◆ Task goal:
Restate the listing that follows word for word, without its pictures.
————————
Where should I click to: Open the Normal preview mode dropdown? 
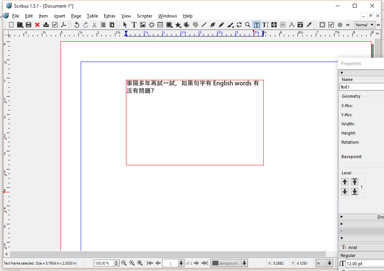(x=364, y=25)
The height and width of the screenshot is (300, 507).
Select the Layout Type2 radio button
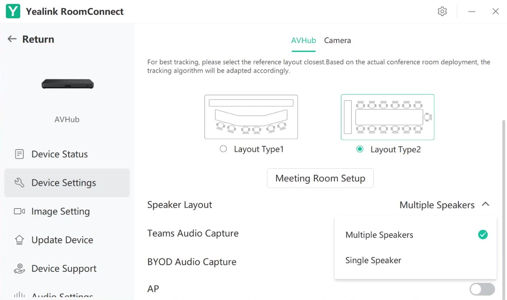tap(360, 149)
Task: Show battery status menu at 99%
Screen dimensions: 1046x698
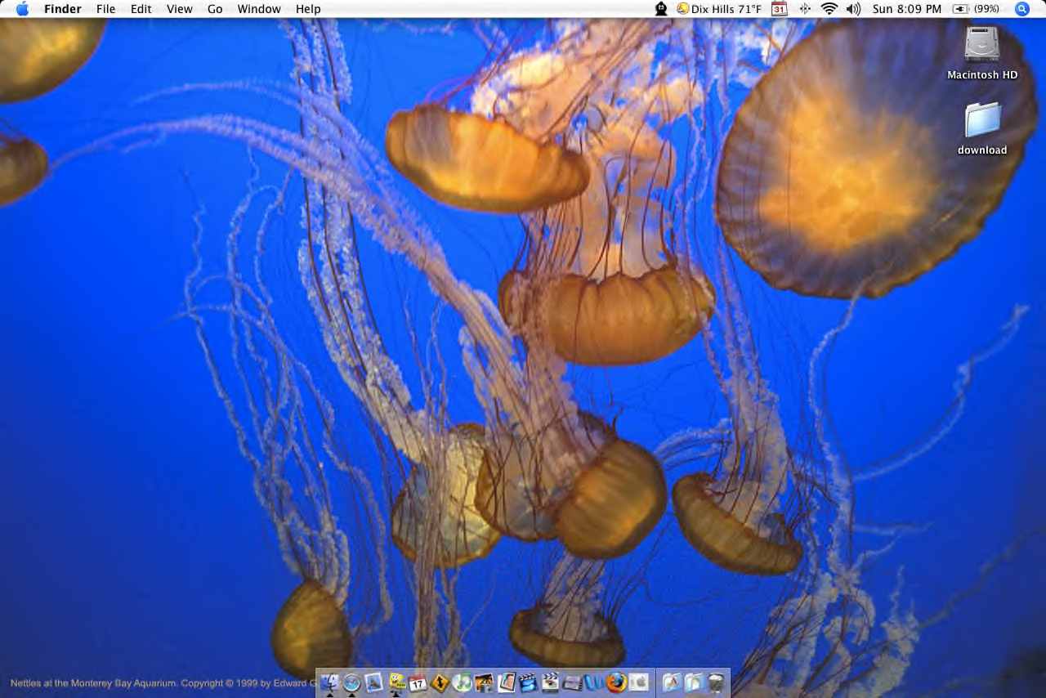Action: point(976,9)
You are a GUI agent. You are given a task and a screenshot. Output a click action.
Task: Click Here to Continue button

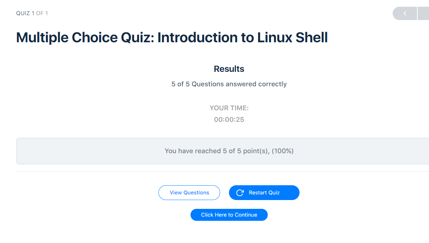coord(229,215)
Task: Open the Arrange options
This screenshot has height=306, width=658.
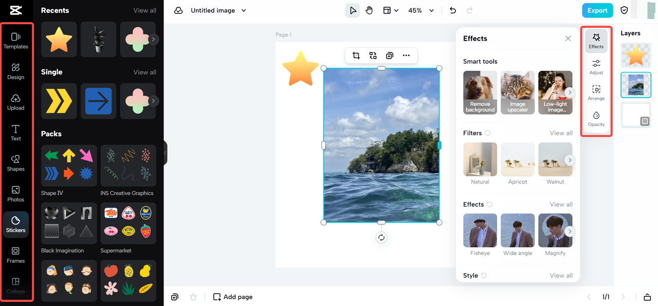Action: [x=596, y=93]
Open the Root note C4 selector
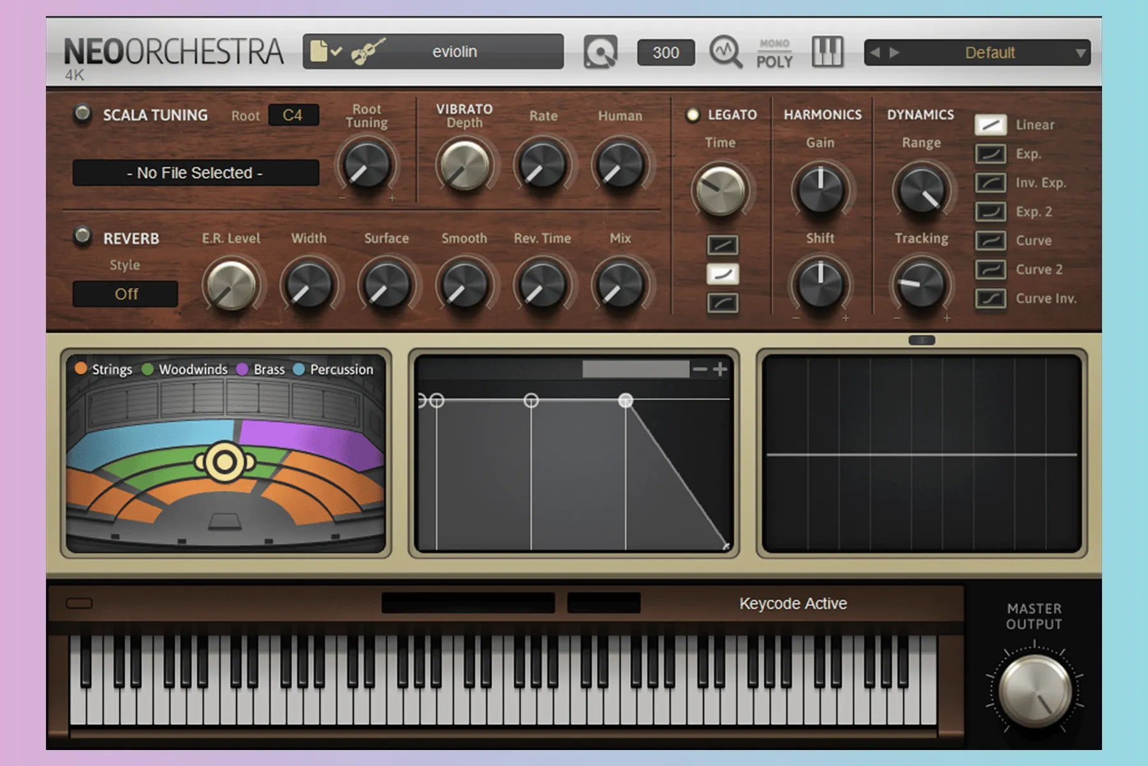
————————
◆ Solution to the exercise:
Where should I click to: Open the Normal preview mode dropdown? 
(x=364, y=25)
The height and width of the screenshot is (300, 507).
Select the Layout Type2 radio button
tap(360, 149)
Task: Show battery status menu at 99%
Screen dimensions: 1046x698
Action: point(976,9)
You are a GUI agent. You are given a task and a screenshot. Output a click action.
Task: Click Here to Continue button

coord(229,215)
Task: Open the Arrange options
This screenshot has height=306, width=658.
Action: [x=596, y=93]
Open the Root note C4 selector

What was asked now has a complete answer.